I'm attempting to retrieve text information from a header in a Word document. Thus far, the only way I can get Quick Fields to recognize the header at all is to Generate Pages in the LF client first. Is there any easier way to do this were I can automate this process or retrieve the header through different means? I'd like to make things as easy as possible for my end user without them having to consistently generate pages from imported documents. Thanks for your time!
Question
Question
Answer
Quick Fields relies on IFilters to extract text from Office documents. This Microsoft forum post seems to indicate that there are issues with the Word IFilter reading the header from some documents.
Replies
Hi Luke,
Text Extraction should do the trick!
Thanks for the reply, Chris! Unfortunately, because the text is part of the header in Word, it is not seen at all by Quick Fields until I Generate Pages. Any other ideas, sir? Or am I missing something simple here? Thanks again! :)
Ah! Hmmmm....
Tough call. Well looks like you're stuck with generating the pages first. Only thing that might be possible would be to the use the SDK with a script that might be able to break the file up and get raw data somehow, Filestream or something? I'm not a code specialist so not sure what is or isn't possible here.

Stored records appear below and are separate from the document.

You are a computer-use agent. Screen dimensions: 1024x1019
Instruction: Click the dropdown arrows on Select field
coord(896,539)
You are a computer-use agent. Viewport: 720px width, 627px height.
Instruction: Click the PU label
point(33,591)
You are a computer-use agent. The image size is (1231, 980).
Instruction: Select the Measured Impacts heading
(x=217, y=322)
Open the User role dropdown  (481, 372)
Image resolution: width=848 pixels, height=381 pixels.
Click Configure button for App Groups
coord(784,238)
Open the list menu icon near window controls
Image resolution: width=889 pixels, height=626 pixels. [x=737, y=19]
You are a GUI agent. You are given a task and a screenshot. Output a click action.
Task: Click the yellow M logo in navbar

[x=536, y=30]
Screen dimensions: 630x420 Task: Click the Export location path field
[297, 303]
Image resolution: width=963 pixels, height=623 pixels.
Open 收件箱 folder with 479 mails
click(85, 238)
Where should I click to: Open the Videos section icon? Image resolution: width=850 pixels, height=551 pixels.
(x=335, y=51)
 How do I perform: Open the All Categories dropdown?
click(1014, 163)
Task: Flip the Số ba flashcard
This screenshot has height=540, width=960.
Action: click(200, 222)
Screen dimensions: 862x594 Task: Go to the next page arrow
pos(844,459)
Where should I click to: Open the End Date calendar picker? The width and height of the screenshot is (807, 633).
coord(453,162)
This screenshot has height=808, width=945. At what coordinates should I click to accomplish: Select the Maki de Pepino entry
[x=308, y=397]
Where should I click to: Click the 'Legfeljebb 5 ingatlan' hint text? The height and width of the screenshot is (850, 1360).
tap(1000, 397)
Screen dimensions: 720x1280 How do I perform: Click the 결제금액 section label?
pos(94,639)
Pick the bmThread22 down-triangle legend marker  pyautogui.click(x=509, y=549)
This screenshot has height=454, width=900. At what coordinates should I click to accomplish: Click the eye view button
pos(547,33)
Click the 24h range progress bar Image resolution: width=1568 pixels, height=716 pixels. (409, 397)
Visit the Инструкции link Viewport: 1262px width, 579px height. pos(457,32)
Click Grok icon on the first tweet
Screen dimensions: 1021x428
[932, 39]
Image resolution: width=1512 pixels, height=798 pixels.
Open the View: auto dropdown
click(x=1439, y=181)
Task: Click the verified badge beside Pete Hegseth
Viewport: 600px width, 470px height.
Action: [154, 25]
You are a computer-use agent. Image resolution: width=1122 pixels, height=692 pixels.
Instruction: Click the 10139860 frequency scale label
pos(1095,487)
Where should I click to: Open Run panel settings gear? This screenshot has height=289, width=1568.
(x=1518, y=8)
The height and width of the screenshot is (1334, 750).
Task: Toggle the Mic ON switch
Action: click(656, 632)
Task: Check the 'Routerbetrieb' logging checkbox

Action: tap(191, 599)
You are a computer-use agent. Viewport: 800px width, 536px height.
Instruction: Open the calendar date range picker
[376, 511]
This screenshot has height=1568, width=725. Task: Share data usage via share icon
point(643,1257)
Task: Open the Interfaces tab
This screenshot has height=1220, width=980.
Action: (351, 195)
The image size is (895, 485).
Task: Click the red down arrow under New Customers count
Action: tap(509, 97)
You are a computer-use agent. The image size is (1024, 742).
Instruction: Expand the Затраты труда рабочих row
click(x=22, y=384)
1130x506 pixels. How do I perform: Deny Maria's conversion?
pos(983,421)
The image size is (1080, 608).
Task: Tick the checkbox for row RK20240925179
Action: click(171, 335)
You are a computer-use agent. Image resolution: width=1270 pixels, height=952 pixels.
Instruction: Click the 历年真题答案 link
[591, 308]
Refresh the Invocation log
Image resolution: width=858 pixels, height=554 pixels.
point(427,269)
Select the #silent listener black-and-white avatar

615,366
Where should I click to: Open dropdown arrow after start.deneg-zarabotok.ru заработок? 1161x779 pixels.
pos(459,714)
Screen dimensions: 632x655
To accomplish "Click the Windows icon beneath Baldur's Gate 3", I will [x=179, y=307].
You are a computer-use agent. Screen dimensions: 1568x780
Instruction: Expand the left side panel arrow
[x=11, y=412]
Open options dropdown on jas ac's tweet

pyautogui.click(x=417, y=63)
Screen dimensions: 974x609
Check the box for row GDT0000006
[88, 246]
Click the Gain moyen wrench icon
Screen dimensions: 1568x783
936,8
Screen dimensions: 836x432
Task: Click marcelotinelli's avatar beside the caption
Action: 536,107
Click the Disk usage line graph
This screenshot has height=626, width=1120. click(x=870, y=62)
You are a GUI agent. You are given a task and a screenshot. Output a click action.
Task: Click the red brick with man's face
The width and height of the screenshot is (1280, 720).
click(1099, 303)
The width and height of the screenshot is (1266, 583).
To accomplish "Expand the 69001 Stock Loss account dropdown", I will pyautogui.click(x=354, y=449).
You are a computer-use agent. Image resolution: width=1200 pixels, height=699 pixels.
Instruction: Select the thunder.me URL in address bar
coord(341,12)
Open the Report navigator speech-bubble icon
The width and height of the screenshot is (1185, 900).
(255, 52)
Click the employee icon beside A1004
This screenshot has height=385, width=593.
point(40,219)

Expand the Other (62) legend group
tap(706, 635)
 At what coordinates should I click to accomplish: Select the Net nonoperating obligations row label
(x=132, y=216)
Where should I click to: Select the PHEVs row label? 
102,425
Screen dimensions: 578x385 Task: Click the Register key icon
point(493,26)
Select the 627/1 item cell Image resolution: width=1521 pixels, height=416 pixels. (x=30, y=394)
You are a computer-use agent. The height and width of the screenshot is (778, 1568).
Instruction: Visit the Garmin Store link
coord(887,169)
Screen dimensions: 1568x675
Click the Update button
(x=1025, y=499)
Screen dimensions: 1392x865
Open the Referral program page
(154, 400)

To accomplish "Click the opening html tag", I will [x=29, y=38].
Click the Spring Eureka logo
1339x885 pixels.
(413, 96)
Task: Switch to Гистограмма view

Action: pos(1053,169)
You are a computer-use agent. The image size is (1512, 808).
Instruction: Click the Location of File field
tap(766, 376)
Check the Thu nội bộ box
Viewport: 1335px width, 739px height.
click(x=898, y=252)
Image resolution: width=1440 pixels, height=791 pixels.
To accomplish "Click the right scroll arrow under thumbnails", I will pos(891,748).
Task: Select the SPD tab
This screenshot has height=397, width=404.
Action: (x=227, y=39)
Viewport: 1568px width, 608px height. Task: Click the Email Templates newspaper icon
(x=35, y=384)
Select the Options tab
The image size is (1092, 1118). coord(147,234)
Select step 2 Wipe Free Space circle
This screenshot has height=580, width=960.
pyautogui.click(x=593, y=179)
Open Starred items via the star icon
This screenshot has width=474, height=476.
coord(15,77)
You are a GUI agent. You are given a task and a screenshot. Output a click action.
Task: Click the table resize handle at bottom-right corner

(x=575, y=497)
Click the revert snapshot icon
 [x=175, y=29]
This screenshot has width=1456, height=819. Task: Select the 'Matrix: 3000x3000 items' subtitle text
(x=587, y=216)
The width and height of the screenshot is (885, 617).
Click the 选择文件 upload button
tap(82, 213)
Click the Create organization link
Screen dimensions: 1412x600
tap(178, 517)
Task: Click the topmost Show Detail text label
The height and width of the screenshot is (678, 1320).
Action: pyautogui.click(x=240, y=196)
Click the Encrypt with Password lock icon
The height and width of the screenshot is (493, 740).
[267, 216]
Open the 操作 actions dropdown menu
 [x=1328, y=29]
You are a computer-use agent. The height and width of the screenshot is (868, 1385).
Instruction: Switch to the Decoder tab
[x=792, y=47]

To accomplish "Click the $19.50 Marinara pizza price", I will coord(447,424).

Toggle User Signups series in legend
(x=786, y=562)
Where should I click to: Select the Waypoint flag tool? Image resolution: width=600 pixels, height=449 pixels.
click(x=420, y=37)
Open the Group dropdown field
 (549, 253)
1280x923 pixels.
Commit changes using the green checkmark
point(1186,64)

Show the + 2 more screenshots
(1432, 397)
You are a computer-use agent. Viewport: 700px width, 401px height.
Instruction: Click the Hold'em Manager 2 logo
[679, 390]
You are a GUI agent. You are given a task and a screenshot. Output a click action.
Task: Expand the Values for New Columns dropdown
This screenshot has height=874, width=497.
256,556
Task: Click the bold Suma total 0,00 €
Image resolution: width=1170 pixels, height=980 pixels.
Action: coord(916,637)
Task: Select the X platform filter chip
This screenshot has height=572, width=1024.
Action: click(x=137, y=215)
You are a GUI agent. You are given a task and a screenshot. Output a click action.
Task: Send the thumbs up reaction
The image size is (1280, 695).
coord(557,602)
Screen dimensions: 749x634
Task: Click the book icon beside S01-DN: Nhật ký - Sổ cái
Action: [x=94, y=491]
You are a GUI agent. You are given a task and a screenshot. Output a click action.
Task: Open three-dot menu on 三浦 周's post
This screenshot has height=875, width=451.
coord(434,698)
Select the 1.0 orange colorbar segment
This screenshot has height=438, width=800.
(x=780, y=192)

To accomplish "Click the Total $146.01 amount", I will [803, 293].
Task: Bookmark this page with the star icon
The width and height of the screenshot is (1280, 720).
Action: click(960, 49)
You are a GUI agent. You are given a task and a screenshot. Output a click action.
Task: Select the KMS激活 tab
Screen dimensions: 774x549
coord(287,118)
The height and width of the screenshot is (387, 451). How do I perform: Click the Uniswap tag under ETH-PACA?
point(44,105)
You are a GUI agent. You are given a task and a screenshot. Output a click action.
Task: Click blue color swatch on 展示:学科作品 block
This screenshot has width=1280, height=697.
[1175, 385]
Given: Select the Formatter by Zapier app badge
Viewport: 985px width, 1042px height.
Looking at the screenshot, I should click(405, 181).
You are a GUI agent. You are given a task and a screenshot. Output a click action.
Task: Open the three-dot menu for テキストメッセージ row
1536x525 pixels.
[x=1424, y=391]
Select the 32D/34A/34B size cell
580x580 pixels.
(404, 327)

Maybe LF can help here or someone with code knowledge?
The other thing to remember here is that you can generate pages in Quick Fields so this doesn't have to be done in the client first? Do it all at the same time in Quick Fields will help ease the pain slightly?
Thanks again for the tips, Chris. Your comment about QF generating pages intrigued me. Currently, I'm utilizing QF to OCR quite a bit of Word documents, but as I said before, it simply does not pick up the header at the top of document, unless I generate pages in LF first. I know I could convert the docs to .PDFs or another format so QF would see them, but I was hoping to find a way to simply pull it from .DOC. Hopefully, I'm making sense! I'm open to any further suggestions, as I'm still fairly new to this whole process. Thanks again!
Quick Fields relies on IFilters to extract text from Office documents. This Microsoft forum post seems to indicate that there are issues with the Word IFilter reading the header from some documents.
Thanks Miruna,
So to wrap this up if I'm understanding correctly, this is a Microsoft limitation. And the workaround would be like you're currently doing Luke to generate pages for the document.
Well, darn. I guess I'll try and look into a way to automate converting my .DOCs into .PDFs or something so I can streamline this for my end user. Thanks for your assistance, gentleman!